Alexander Romanovsky: la perfezione di un concerto

Finalmente, dopo tre anni di quasi assidua frequentazione dei concerti dell’Accademia Chigiana, mi assegnano un palco al primo ordine in una posizione fantastica. Il Teatro dei Rozzi, non proprio sold out, è stato un ottimo sfondo a un concerto peculiare sotto molti aspetti: innanzitutto, il programma prevedeva un solo brano, le 33 variazioni su un valzer di Diabelli di Beethoven; non era previsto un intervallo, perciò saremmo rimasti immobili in religioso silenzio per un’ora di fila; il pianista era Alexander Romanovsky, una figura «affascinante e sottile con una voce del tutto coinvolgente».

A differenza degli ultimi concerti ai quali ho partecipato non c’è stato un discorso introduttivo: sinceramente, ho apprezzato questa cosa, perché un conto è un’introduzione breve sul brano e il suo contesto storico per aiutare il pubblico a comprendere ciò che ascolterà, un altro è parlare per svariati minuti dell’importanza della Chigiana nel panorama culturale senese e italiano.

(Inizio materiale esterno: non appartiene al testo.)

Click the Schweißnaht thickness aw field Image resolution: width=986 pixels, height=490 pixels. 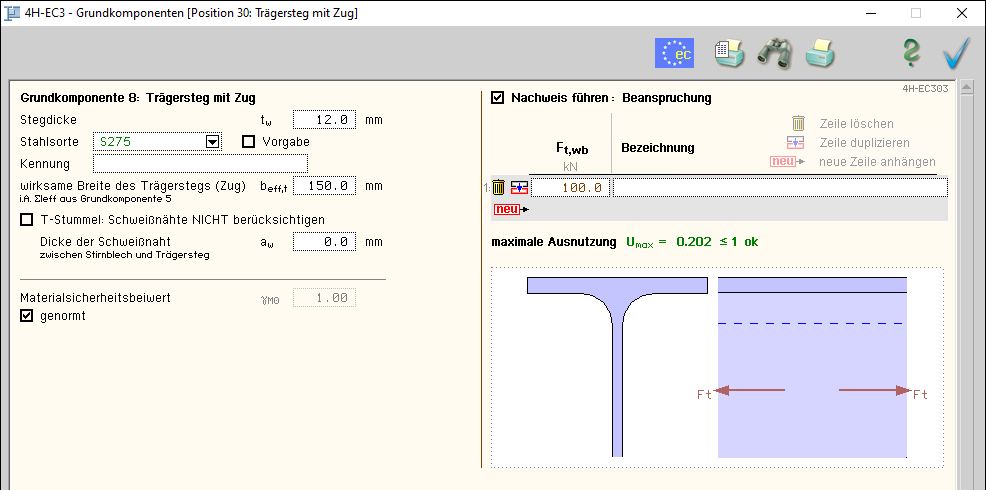pyautogui.click(x=324, y=242)
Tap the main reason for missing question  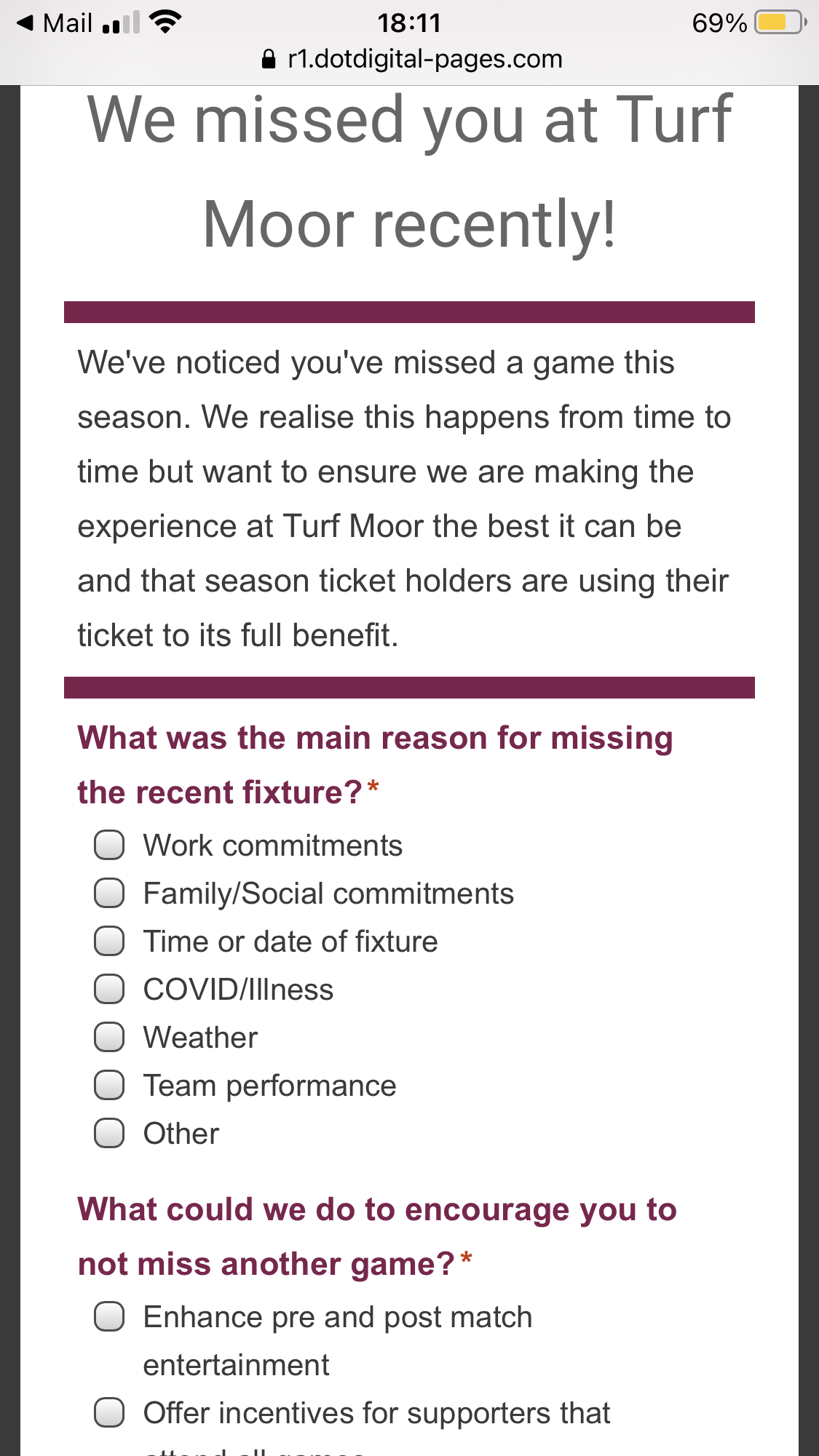(375, 765)
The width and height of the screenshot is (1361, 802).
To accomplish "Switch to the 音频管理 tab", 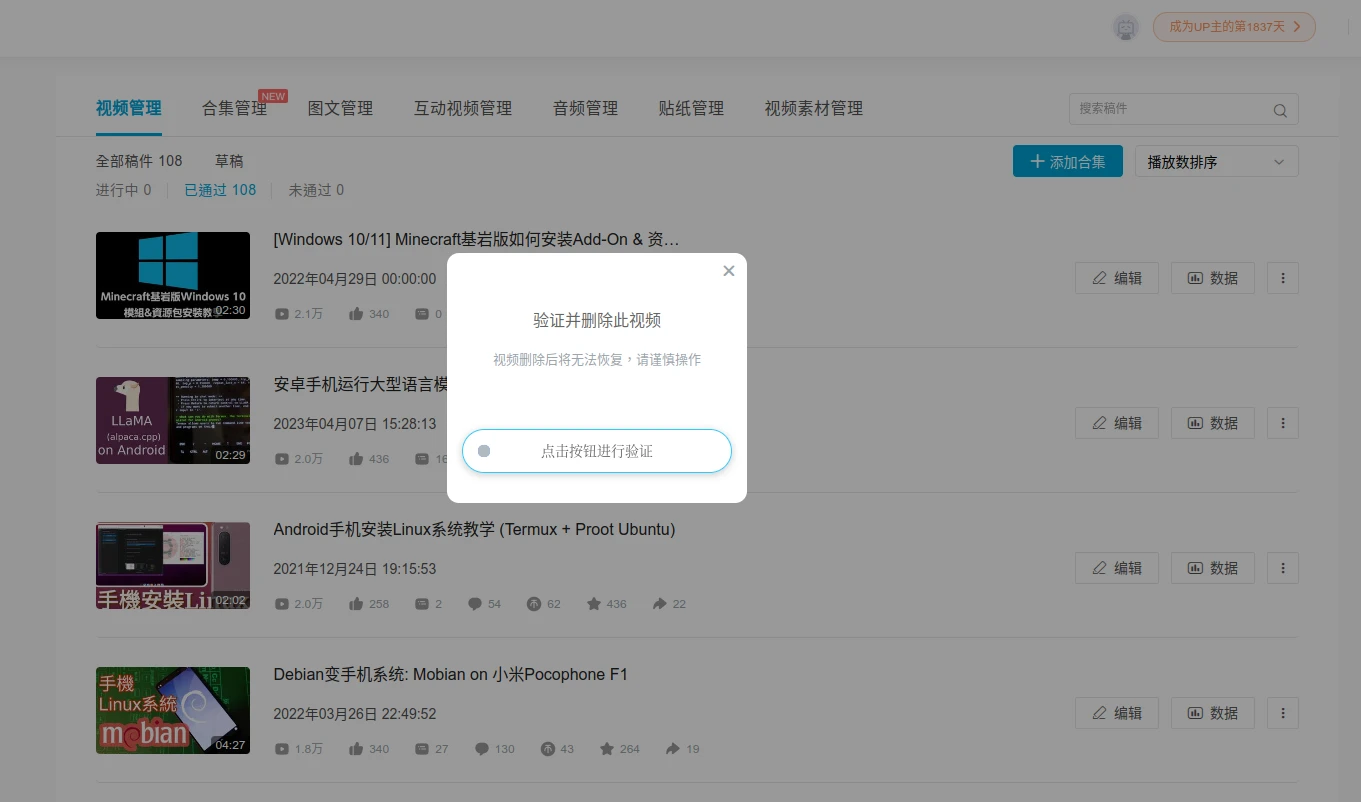I will [x=585, y=108].
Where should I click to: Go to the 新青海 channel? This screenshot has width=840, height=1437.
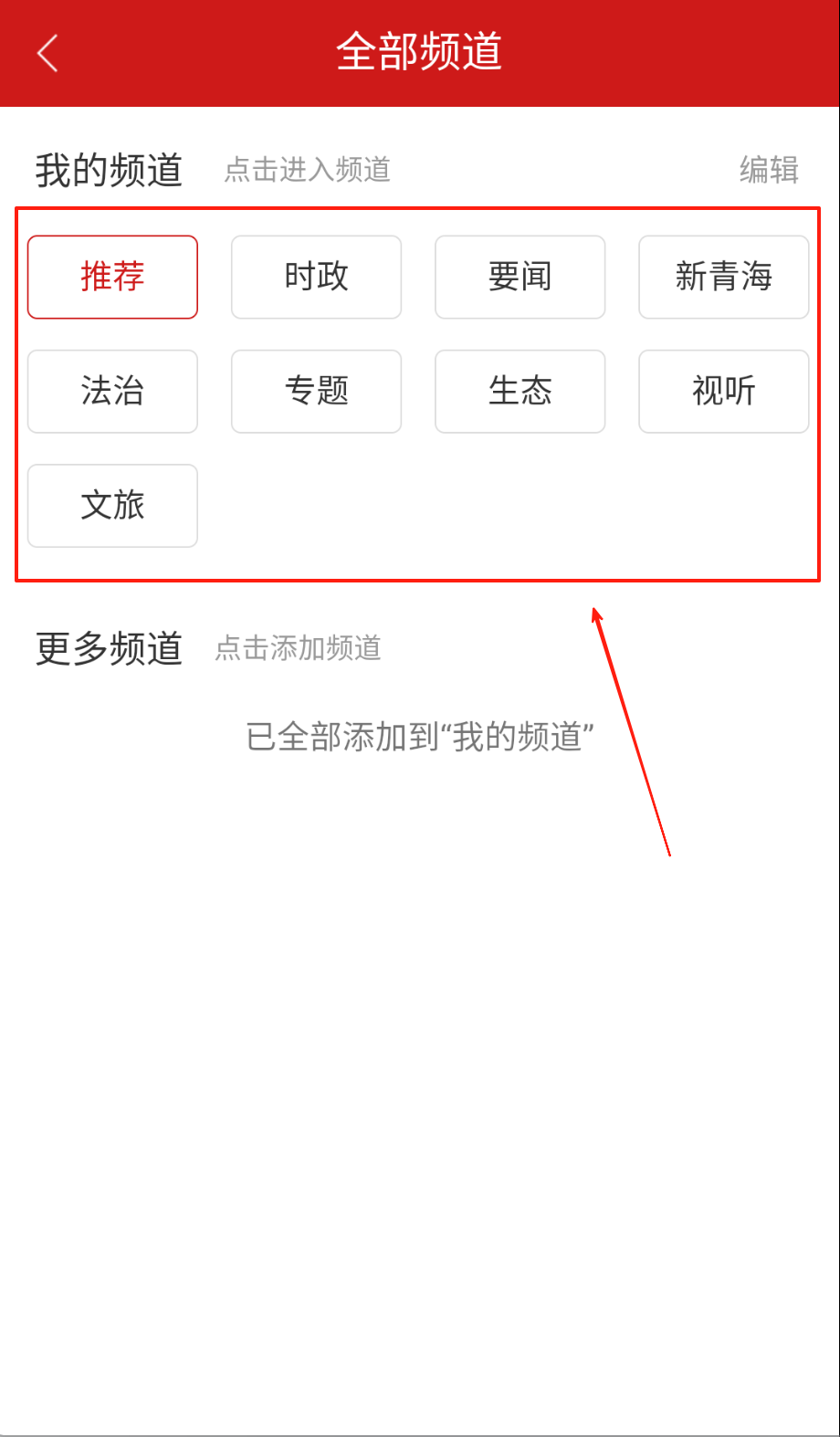pyautogui.click(x=723, y=277)
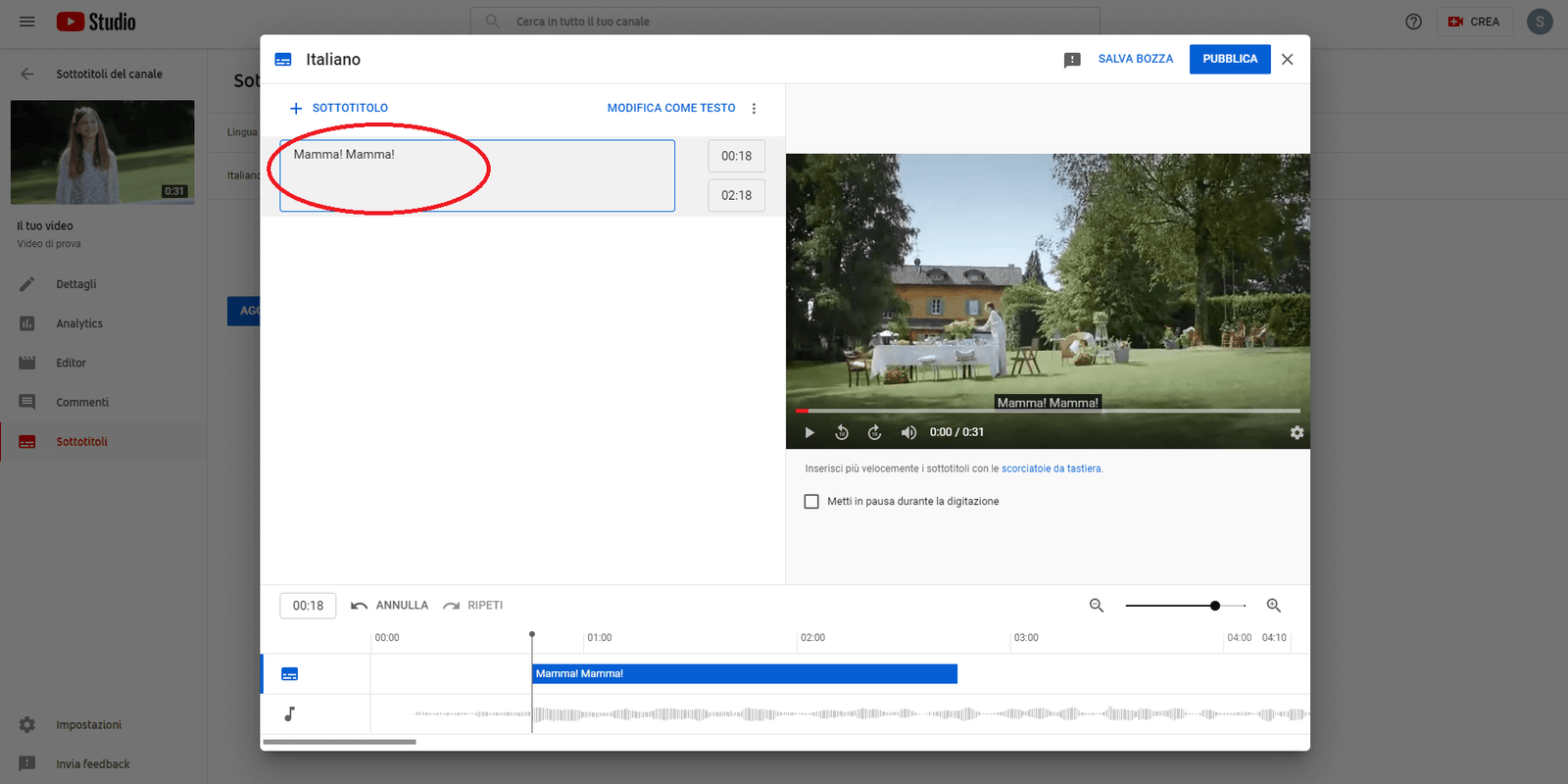Open video player settings gear
1568x784 pixels.
(1297, 432)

Probabilmente pecco di arroganza nel dire che è cosa risaputa: lo si capisce dalla totale assenza di eventi di musica classica alternativi alla Micat in Vertice, dal numero dei biglietti staccati e dal livello altissimo degli interpreti.


IL PROTAGONISTA

A proposito di ciò, conviene ricordare ai lettori chi è Alexander Romanovsky. Nato in Ucraina nel 1984, si trasferisce in Italia all’età di tredici anni per studiare all’Accademia Pianistica di Imola e vince il primo premio al prestigioso Concorso Busoni ad appena diciassette anni. Il suo talento lo ha portato a suonare in tutto il mondo e a incidere numerosi dischi; importante è anche il suo impegno nella promozione dei giovani talenti.

Alexander Romanovsky
Alexander Romanovsky

L’ESECUZIONE

A essere sincera la mia bassa soglia di attenzione era un po’ preoccupata all’idea di un programma composto da un solo brano senza interruzione; allo scorso concerto ho fatto molta fatica a seguire persino uno solo dei concerti di Beethoven.

L’esibizione di Romanovsky, sorprendentemente, mi ha tenuta con gli occhi incollati al palco. Le sue Variazioni erano un filo ininterrotto che ha riecheggiato nel silenzio assoluto della platea. La gestione dei piano e dei pianissimo è stata magistrale, come se le sue dita stessero sfiorando appena i tasti.

Per la prima volta in tre anni di Micat in Vertice ho desiderato che il concerto non finisse mai, tant’è che sono rimasta sorpresa quando Romanovsky ha abbassato le mani e si è alzato per ricevere gli applausi. Le mie preghiere sono state esaudite da tre bis, uno più bello e magico dell’altro; sono uscita dai Rozzi con un gran sorriso sulle labbra e la sensazione di aver assistito al miglior concerto in tre anni.

Alexander Romanovsky in concerto
Alexander Romanovsky in concerto

LA DISINVOLTURA DI ROMANOVSKY

Un altro fattore che ha contribuito alla bellezza del concerto è stata la presenza fisica di Romanovsky: i suoi gesti erano misurati, precisi, privi della teatralità caratteristica di troppi pianisti; si inchinava con leggerezza, sorridendo appena, ed entrava e usciva dal palco con la disinvoltura tipica di chi possiede una grande sicurezza.

Ha dimostrato di apprezzare il pubblico concedendo appunto tre bis, di cui due iniziati mentre venivano accese le luci di sala: come se Romanovsky avesse voluto trattenerci lì ancora un altro po’ in barba allo staff del teatro che invece voleva, giustamente, tornarsene a casa.

Non so se riuscirò ad assistere a un altro concerto della Micat in Vertice: purtroppo i miei giorni a Siena stanno per concludersi. A ogni modo, questo concerto è stata la degna chiusura di un ciclo sia dal punto di vista “professionale” che umano.